An independent report headed by businessman Henry Dimbleby thinks that sugar and salt should be taxed, while the NHS will be prescribing both fruit and vegetables. The money made from the tax would then go on extending the free school meal budgets and supporting the diets to the poorest of people. Boris Johnson has had his say on the matter and doesn’t wish to add even more taxes to the public, especially as there is already a tax on full-fat fizzy drinks. Ian Wright, of the Food and Drink Federation, which represents manufacturers, says: “Obesity and food is very much about poverty, and we need measures to tackle poverty and to help people to make choices they need to make.”

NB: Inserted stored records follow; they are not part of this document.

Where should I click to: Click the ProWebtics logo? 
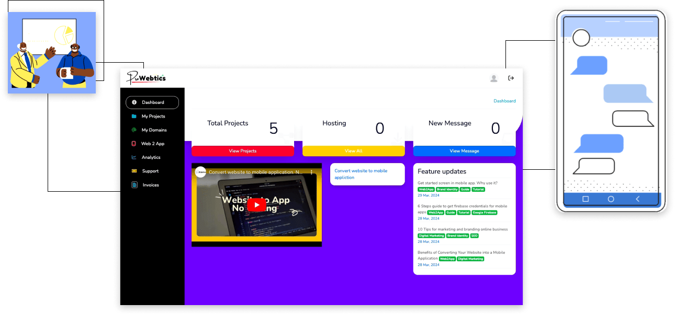pyautogui.click(x=147, y=78)
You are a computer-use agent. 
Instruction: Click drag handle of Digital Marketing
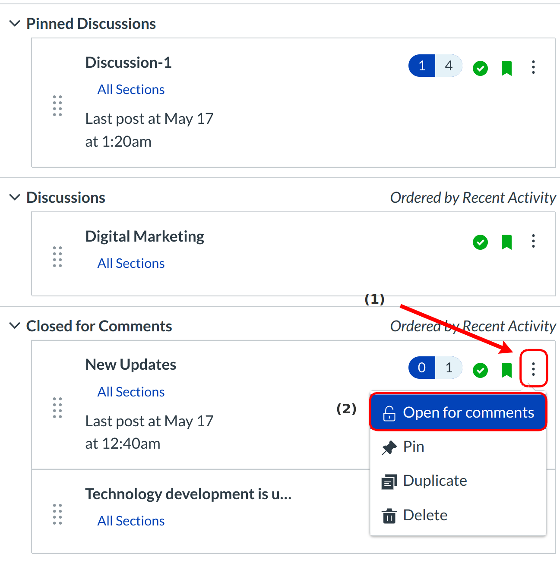(x=57, y=257)
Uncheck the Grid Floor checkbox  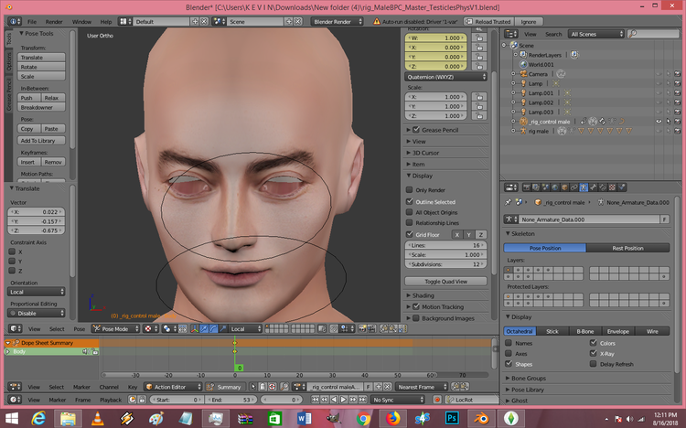coord(410,234)
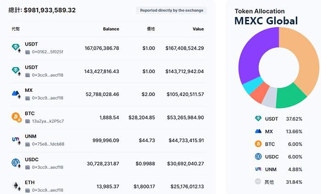321x194 pixels.
Task: Open BTC wallet address 13uZya...k2P5c7
Action: [47, 121]
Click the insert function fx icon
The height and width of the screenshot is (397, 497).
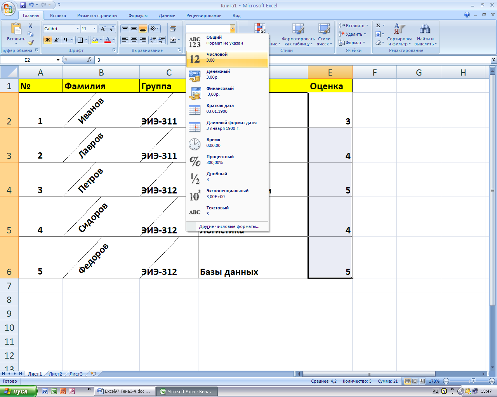point(90,60)
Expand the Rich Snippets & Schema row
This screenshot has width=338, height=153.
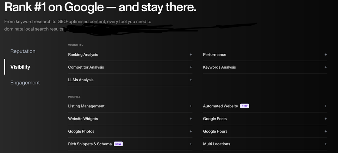pos(130,144)
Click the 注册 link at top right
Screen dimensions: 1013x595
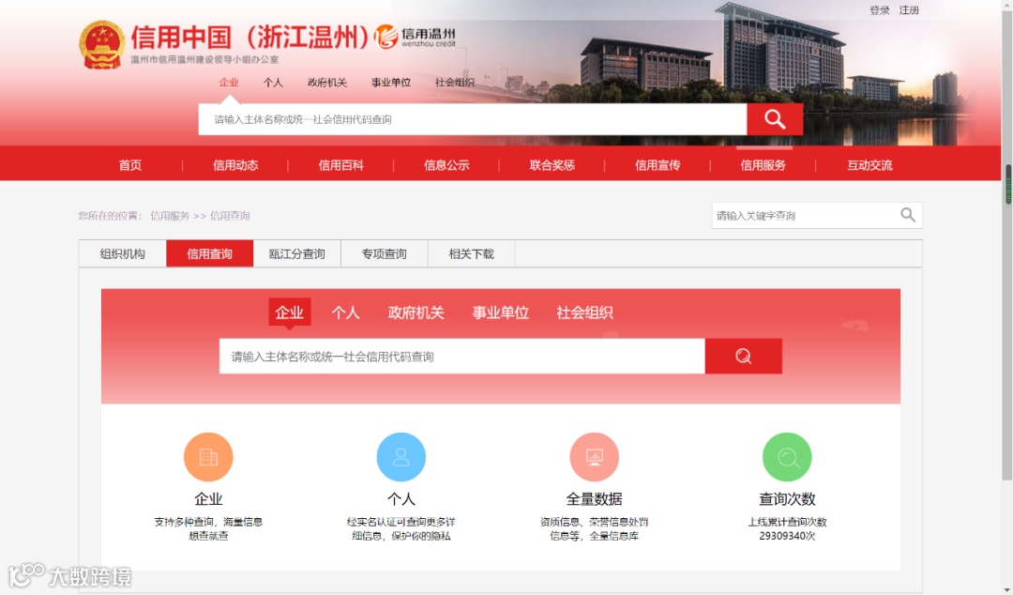[x=908, y=9]
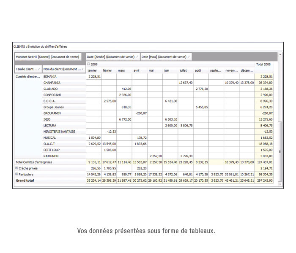
Task: Select the O.A.C.T client row
Action: pyautogui.click(x=49, y=144)
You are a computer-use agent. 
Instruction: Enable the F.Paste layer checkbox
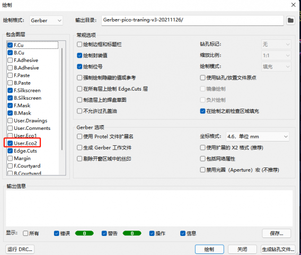10,75
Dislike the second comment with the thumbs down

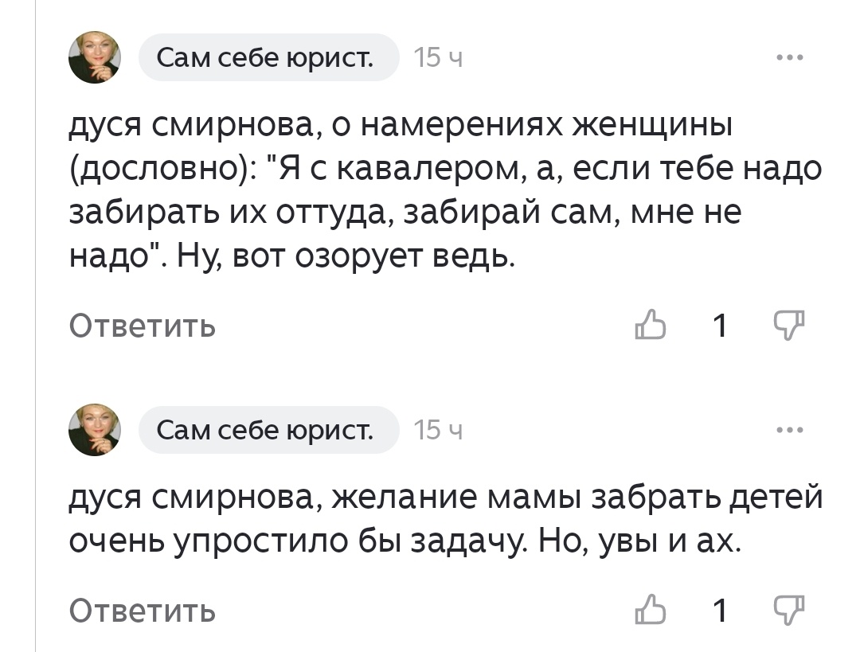click(x=788, y=611)
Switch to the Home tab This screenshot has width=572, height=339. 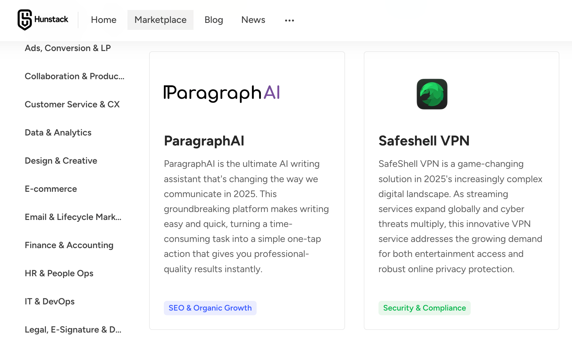pos(103,20)
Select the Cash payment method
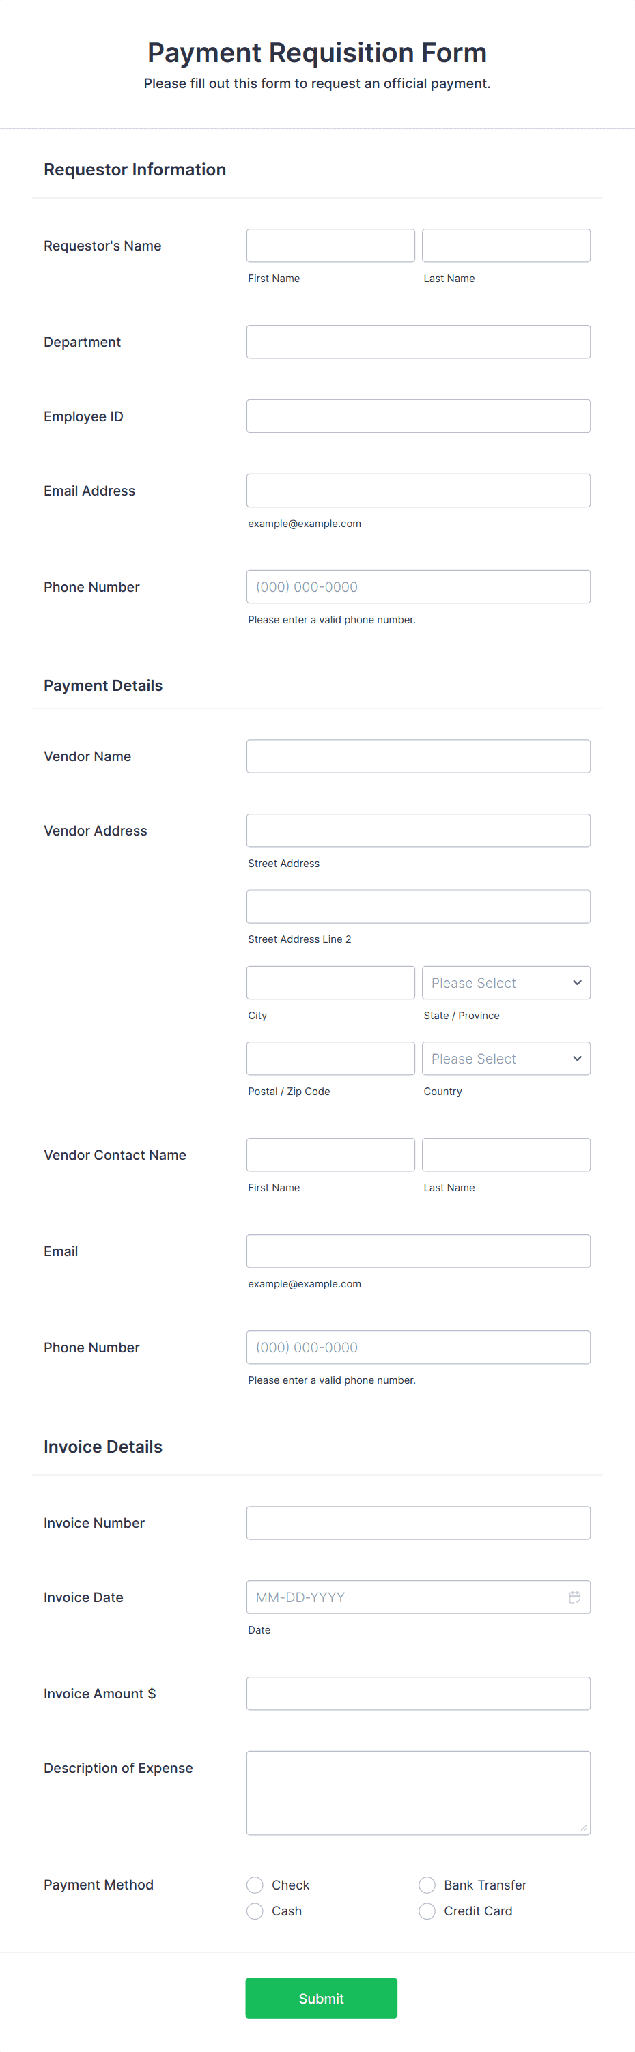The width and height of the screenshot is (635, 2052). [x=254, y=1911]
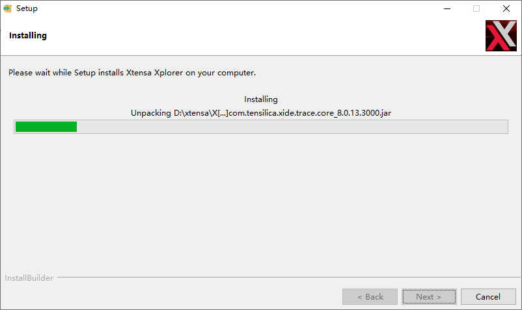Image resolution: width=522 pixels, height=310 pixels.
Task: Click the Setup installer icon in title bar
Action: tap(7, 8)
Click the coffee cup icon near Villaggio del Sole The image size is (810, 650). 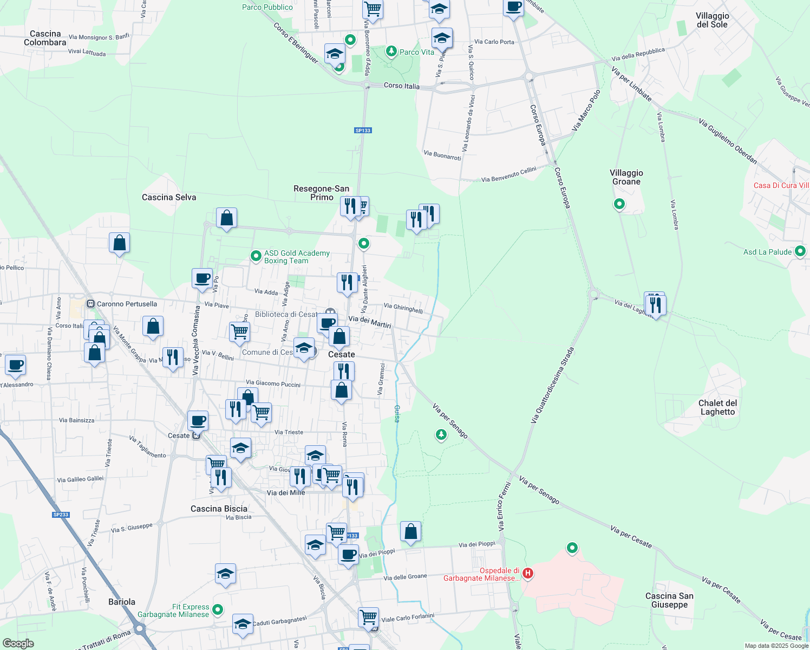click(513, 8)
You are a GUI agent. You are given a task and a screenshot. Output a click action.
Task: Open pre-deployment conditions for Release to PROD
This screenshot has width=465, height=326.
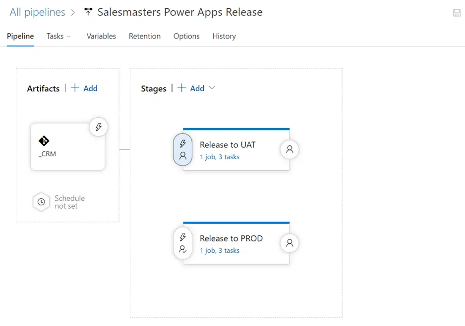point(182,243)
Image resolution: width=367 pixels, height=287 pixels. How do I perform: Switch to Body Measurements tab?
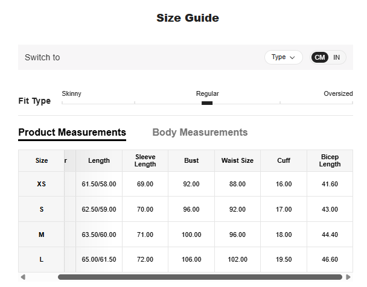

How often do you use Google. It is the most used search engine across the planet with billions of searches every day, but did you know that there is a special meaning behind the name. In 1878, American Mathematician created a new term named “googol” which equates to 100 zeros after the number. Google’s original name was to “Backrub”, but due to the vastness of the internet and the number of pages, there are literally pages across the World Wide Web, some would say a googol. Milton also coined an additional term named “googolplex, with an infinite number of zeros following. Google’s headquarters is known as the “Googleplex”, so it’s all come from a play on the mathematical term that has only existed for 143 years.
A new study has found that smart technology does not make is dumb after all. University of Cincinnati professor Anthony Chemero has co-authored a new paper in Nature Human Behaviour and says “Despite the headlines, there is no scientific evidence that shows that smartphones and digital technology harm our biological cognitive abilities”. He also mentions how smart technology add to our thinking, helping us to think outside the box. Dr Chemro adds “What smartphones and digital technology seem to do instead is to change the ways in which we engage our biological cognitive abilities and these changes are actually cognitively beneficial.”